Spaccare

spac-cà-re (io spàc-co)

Significato Rompere, spezzare con un’azione violenta, anche usando attrezzi taglienti o contundenti; dividere uno schieramento, un gruppo, un movimento; piacere molto, essere strabiliante per bellezza, per bravura

Etimologia dall’ipotetica voce longobarda spahhan, ‘fendere’.

L’etimologia ci permette di tessere una rete di nessi fra fatti distanti e apparentemente scollegati. Oggi capiamo come il commento sul nuovo singolo che — l’hai sentito? — spacca di brutto sia collegato senza soluzione di continuità col re longobardo Alboino che varca l’Isonzo alla testa del suo popolo e dall’alto di un monte guarda il bel verde Paese che si accinge a conquistare.

Come le fatine della Bella addormentata nel bosco, nel medioevo ciascuna lingua straniera ha dato all’italiano nascente una benedizione diversa. Io, fràncone, ti dono termini dell’amministrazione e del diritto, io, greco bizantino, ti dono termini della marineria e del commercio, io, longobardo, ti dono termini — anzi praticamente tutti i termini più comuni che mai avrai — della falegnameria e della violenza.

Spaccare è una parola che spacca — in pratica, un’autologia.
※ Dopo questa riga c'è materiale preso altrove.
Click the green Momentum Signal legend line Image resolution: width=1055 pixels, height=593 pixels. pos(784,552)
Deriva dal termine longobardo (ricostruito, perché i longobardi non scrissero in longobardo) spahhan, cioè ‘fendere’. Ha un suono duro, rotto, addirittura faticoso, che trasmette con evidenza l’azione violenta del rompere qualcosa. Non è un rompere qualunque però. È un rompere che taglia e contunde, con colpi energici. Pensiamo allo spaccare la legna: è questo il vigore che ci propone lo spaccare.
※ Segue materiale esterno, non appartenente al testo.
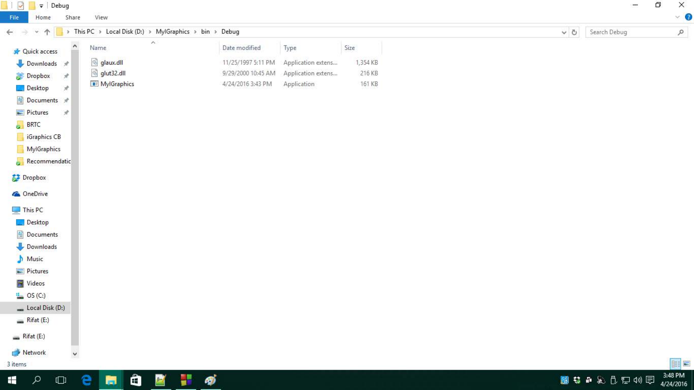Select the MyIGraphics application file
This screenshot has height=390, width=694.
117,84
Se rompo un bicchiere sono sbadato, se infrango un bicchiere oh messere è cosa da nulla, se spacco un bicchiere che, sono stato cresciuto da una famiglia di rinoceronti? Mi sono messo a mulinare un bastone in cucina? Ho tentato di ammazzare la zanzarella posata sulla parete schiantandole addosso un calice di baccarat della bisnonna?

Questa violenza si trova negli ameni florilegi delle minacce più famose e correnti — dallo spaccare la faccia allo spaccare le ossa — nell’iperbole del sole dalla radiazione così rovente che spacca le pietre, e quasi per ossimoro, per assurdo accostamento di opposti, nella precisione dello spaccare il capello in quattro, dello spaccare il minuto.
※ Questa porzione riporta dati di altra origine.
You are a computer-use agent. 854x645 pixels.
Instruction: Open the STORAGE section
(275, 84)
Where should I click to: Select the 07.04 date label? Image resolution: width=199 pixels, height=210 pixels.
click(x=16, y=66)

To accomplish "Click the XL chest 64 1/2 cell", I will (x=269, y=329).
Il risultato dello spaccare non è una divisione netta, chirurgica: è doloroso, improvviso, irregolare. Se l’evento divide l’opinione pubblica, se la decisione divide il consiglio, tutto si può svolgere in maniera ordinata, seduta, con una penna o un bicchiere in mano. Ma se l’opinione pubblica si spacca, se si spacca il consiglio, ecco che la situazione si tinge di sgomento, disorientamento.

Ma brillante — per chiudere il rude cerchio longobardo — è il modo in cui lo spaccare si è guadagnato nel linguaggio giovanile (giovanile vintage) un significato completamente positivo. Un atto di distruzione violenta diventa caratteristico di qualcosa che piace tantissimo, di una persona o di una cosa strabiliante per bellezza, bravura. È un’energia che funziona, che calamita, che fa muovere il sangue, che spazza dirompente il vecchio, l’ordinario e il noioso. Spacca l’assolo, spacca il finale di stagione, spacca l’atleta. Che però baderà a non spaccarsi.

In effetti si può considerare anche un altro spaccare, cioè l’aprire un pacco, il togliere da un pacco. Non c’entra nulla, etimologicamente: ‘pacco’ è un prestito dal neerlandese (c’è chi direbbe olandese) pak, in origine un involto, una balla di lana — attestato addirittura a inizio Ottocento.